MACCLENNY, Florida -- Christmas came early for customers at a Walmart in northeast Florida. But this time, Santa was missing his iconic soft, white beard and big, round belly. This year Santa was a woman.
Betty Trimble, mom of country superstar Tim McGraw and mother-in-law of equally famous songstress Faith Hill, astonished strangers by donating $5,000 to pay off items on layaway on behalf of her son and daughter-in-law.
Other unsuspecting shoppers saw their day brightened when Trimble gave them signed Christmas cards with cash inside. Talk about spreading Christmas cheer!
McGraw and Hill's generosity extended even to people who didn't have anything on layaway and were were just browsing at Walmart.
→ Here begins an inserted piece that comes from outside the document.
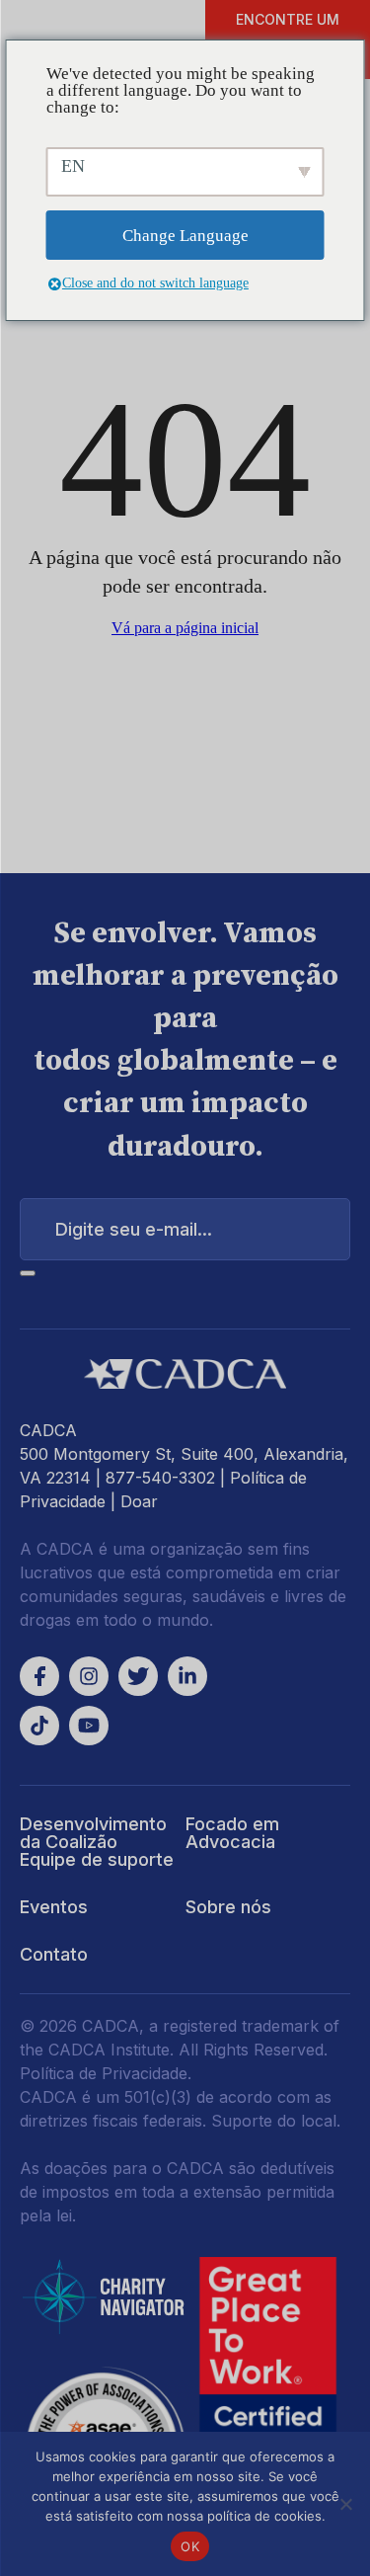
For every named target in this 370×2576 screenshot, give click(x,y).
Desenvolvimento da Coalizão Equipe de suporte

Jessica Lumpkin shared a photo of the card she received--complete with two very famous signatures! Inside McGraw and Hill wished her a Merry Christmas.
"I didn't have anything on layaway, was just picking up a package and she gave me this. I've never had this happen to me," she wrote on Facebook. "I'm glad I call Baker County my home."
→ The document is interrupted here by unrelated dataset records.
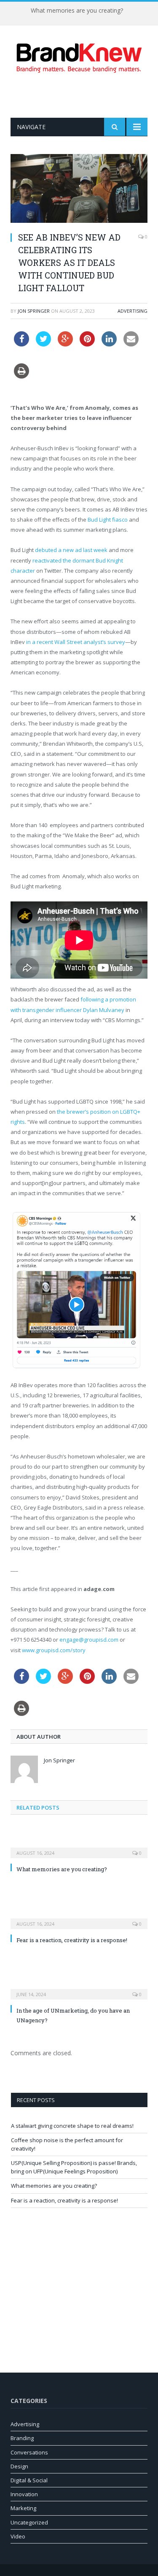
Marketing (23, 2508)
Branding (22, 2438)
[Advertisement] (84, 95)
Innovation (24, 2494)
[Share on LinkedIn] (109, 344)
Trimble even happily posed for photos, smiling with those she had just helped.
"It’s great that Tim and Faith’s generous giving has made Christmas brighter for some unsuspecting customers in our store," Leslee Wright, the Walmart communications manager, told NBC affiliate First Coast News. "It’s an honor to be a small part of these random acts of kindness and see the joy on our customers’ faces.”
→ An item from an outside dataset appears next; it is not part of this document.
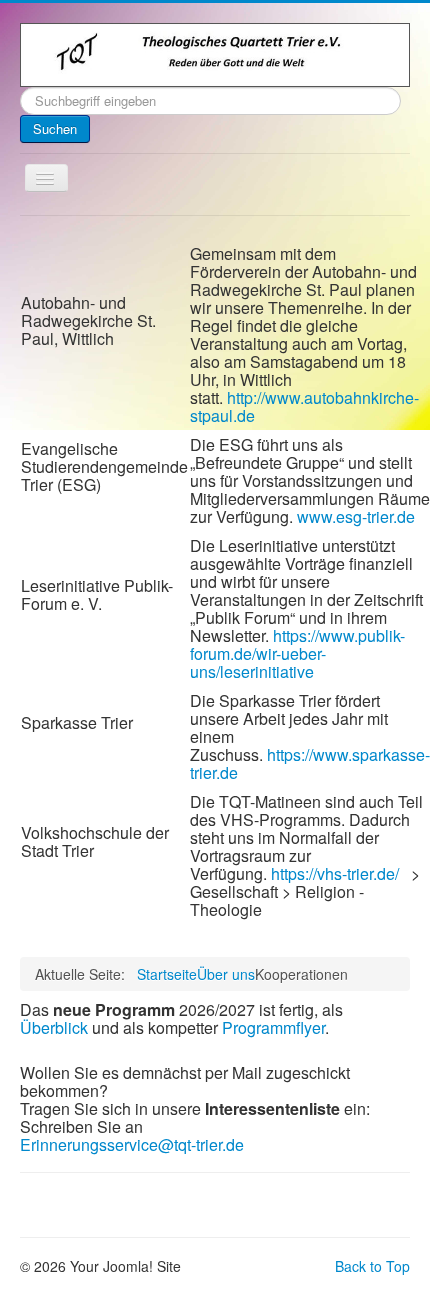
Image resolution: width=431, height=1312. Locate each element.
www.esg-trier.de (356, 516)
This act of kindness continues the couple's tradition of charity and paying it forward.
Last year, McGraw and Operation Homefront, an organization that assists military families that are struggling financially, got together to gift 36 veterans with mortgage-free homes.
McGraw and Hill also started the Neighbor's Keeper Foundation, aimed at strengthening communities by focusing on initiatives for children. This foundation is also seeking donations to help those who have been affected by the wildfires that swept through Tennessee.
When Hurricane Katrina devastated Louisiana and the surrounding Gulf area in 2005, the duo held a concert and donated all proceeds, which totaled over $1 million, to hurricane relief. In the months following, the two continued to hold concerts to raise money for victims.
McGraw also supports the Tug McGraw foundation, which is named after his late father. In 2003, Tug McGraw was diagnosed with a brain tumor and died less than a year later. The foundation seeks to grow awareness and help fund research for brain-related traumas and tumors.